State Wrestles With How To Make Developers Keep Their Promises

The state is considering appealing a Big Island judge’s recent decision to allow a project in South Kohala to move forward.

The state Land Use Commission said developers missed deadlines for building affordable housing, and earlier this year, reverted the land classification for the Villages of Aina Lea from agricultural to urban.

The move halted development of the $250 million project and raised questions about what would happen to housing that had already been built on the land.

The developers — Bridge Aina Lea and DW Aina Lea — challenged the LUC's decision in court, saying that the LUC didn't follow an appropriate process in reclassifying the land back to agriculture.
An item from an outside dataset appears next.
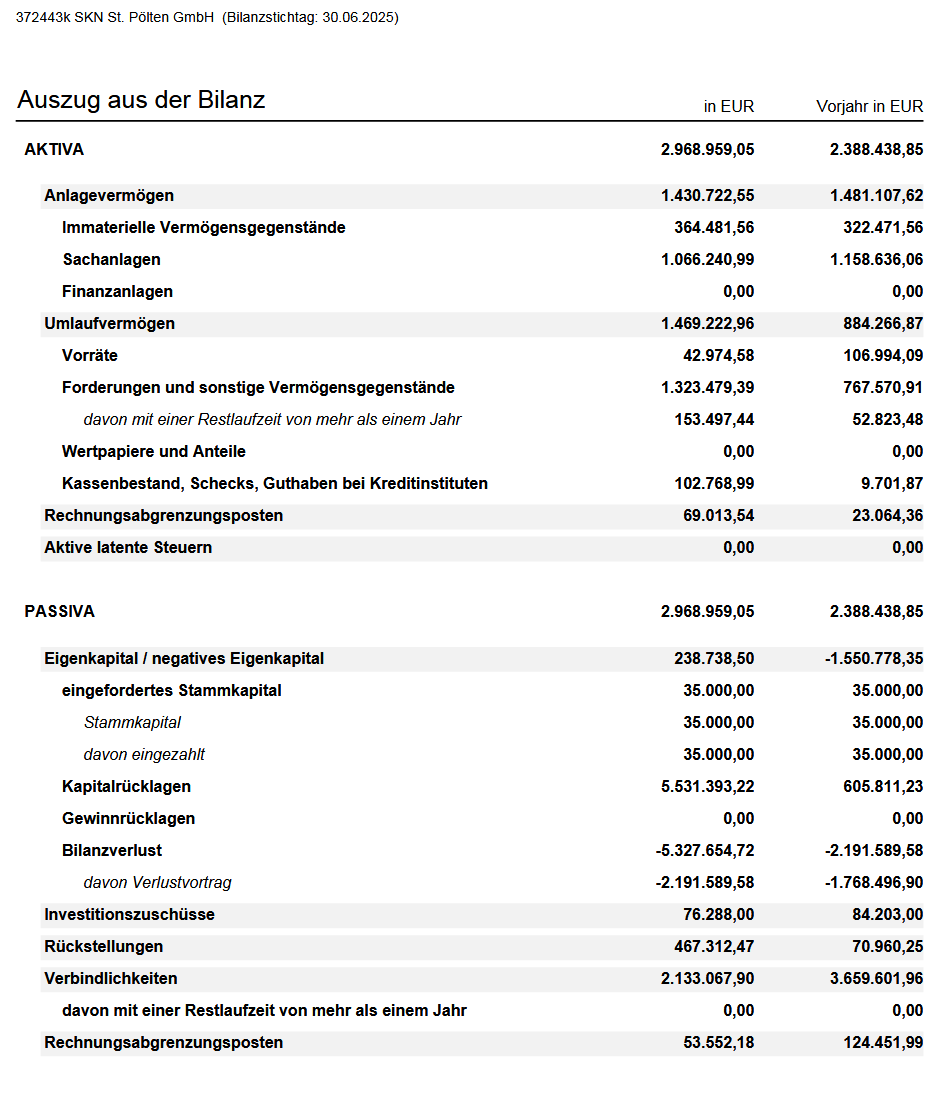Click the 'in EUR' column header
Viewport: 943px width, 1098px height.
tap(728, 106)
Judge Elizabeth Strance ruled in their favor, requiring commissioners to switch the land back to urban.

If Attorney General David Louie does appeal the decision, a higher court ruling could set a statewide precedent and strengthen — or even weaken — the land use commission's ability to force developers to abide by conditions imposed on them when projects are approved.

It’s a case that land use attorneys, government officials and developers, in particular, are watching closely.
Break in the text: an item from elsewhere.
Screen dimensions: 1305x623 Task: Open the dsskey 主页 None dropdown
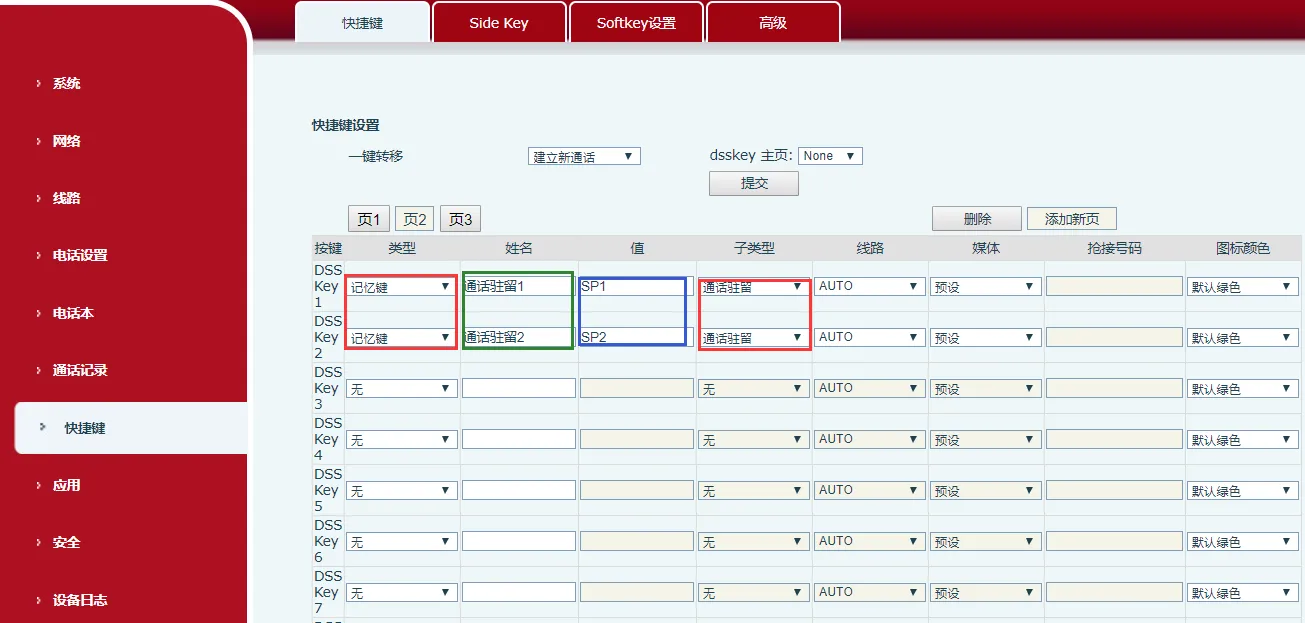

“The whole development community is buzzing about this – everyone knows about it,” said David Callies, a land use attorney and law professor at the University of Hawaii’s William S. Richardson law school.

In the case of the Villages of Aina Lea, it’s a tale of missed deadlines, extensions and an easing of requirements.

While plans for the project have gone through numerous changes, one requirement has always been to include affordable housing.